Welch and his nurses had battled the epidemic by themselves, treating 64 cases but losing six children. With the new antitoxin, the doctor was able to get all the cases under control, with the town’s quarantine lifted by February 21.
Each of the serum run mushers was paid $18.66, plus $25 a day on the trail by the Alaska territorial government, and each received a medal. Four of the mushers died within two years, either from drowning or exposure along the very same route while delivering the U.S. mail. A whisper of things to come had taken place a year earlier, when in 1924 Ben Eielson flew mail from Fairbanks to McGrath. Years later, Alaska bush pilots with closed-cockpit airplanes won the mail contracts establishing air mail service in 1937, thus dispensing with the U.S. Mail mushers of the Iditarod trails.
Charlie Olson’s fingers were scarred for life, but never amputated. Two years later, the body of Wild Bill Shannon was found apparently mauled by a grizzly, a bowie knife still in his hand. Clara Heid remained the law in Nenana for 23 more years, acquiring a reputation for “liking men” and as a strict upholder of the law. Never married, she stepped down as U.S. commissioner on December 13, 1948, at age 65, and simply moved on, leaving no forwarding address.
Joe Redington Jr., a small business owner and mushing enthusiast, founded the 1,049-mile-long Iditarod Race from Anchorage to Nome in 1973, and dedicated it to the memory of the serum race. As a spectacular endurance race, full of hardships, it has taken on a life of its own. Redington died in 1999, the same year as Edgar Nollner, the last surviving relay runner. Heart failure claimed him in January at age 94 in his home in Galena. Nollner was 20 years old when he participated in the race to save Nome. Afterward, he made a living as a trapper, fisherman, barge pilot and woodcutter, fathering 23 children by two wives. In 1995 he was asked why he had volunteered. “I just wanted to help, that’s all,” he replied.

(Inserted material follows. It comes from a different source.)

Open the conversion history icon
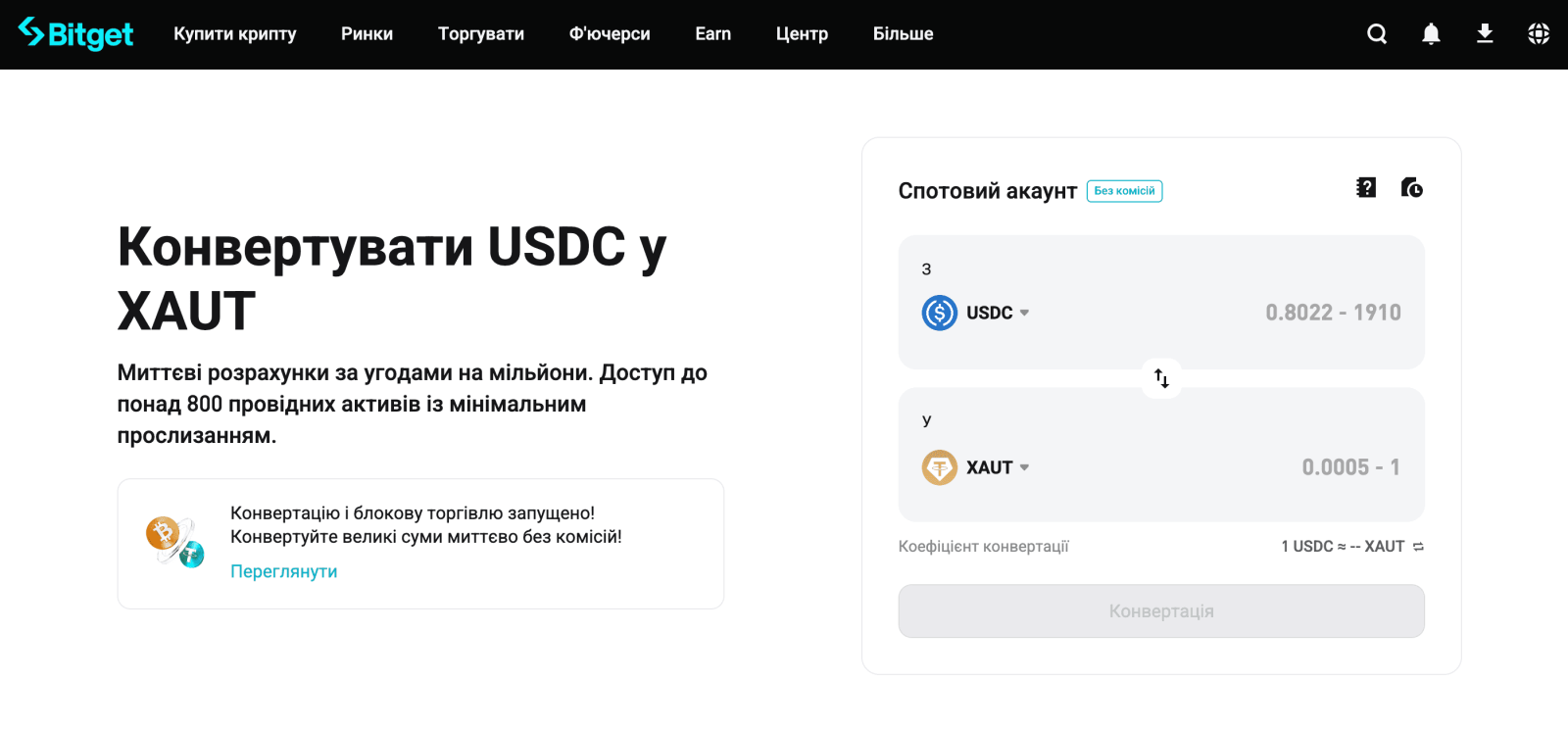The image size is (1568, 730). pyautogui.click(x=1411, y=187)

Seigrid Seppala survived the epidemic of 1925. Her father never raced again, nor did his famed lead dog Togo. Leonhard Seppala died in 1967. His ashes were scattered along the historic Iditarod Trail. Togo spent his last days in a breeding farm in Poland Springs, Maine, where he sired a breed of Siberian huskies—recognized as a separate breed in 1930. Most U.S. Siberian huskies are Togo’s descendants. Seppala was forced to put Togo to sleep at 16, due to the dog’s ailments.
Kaasen received $1,000 from H.K. Mulford Company. Later he accepted an offer from Hollywood and went to Los Angeles with Balto to star in a short film about the serum run. Returning to Nome, he worked for a while as a freighter for the mining company, and then in 1952 he retired and moved to Everett, Wash.

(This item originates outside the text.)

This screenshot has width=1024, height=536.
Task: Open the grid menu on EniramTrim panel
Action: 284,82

As for Balto, the schoolchildren of Cleveland, Ohio, learning that Kaasen was unable to financially care for the dog, gathered their pennies and bought Balto in 1927. They gave him to the Cleveland Zoo, where he lived out his days until 1933. The husky had already been honored by a bronze statue unveiled in New York City’s Central Park in 1926.
“Endurance, Fidelity, Intelligence” reads the inscription.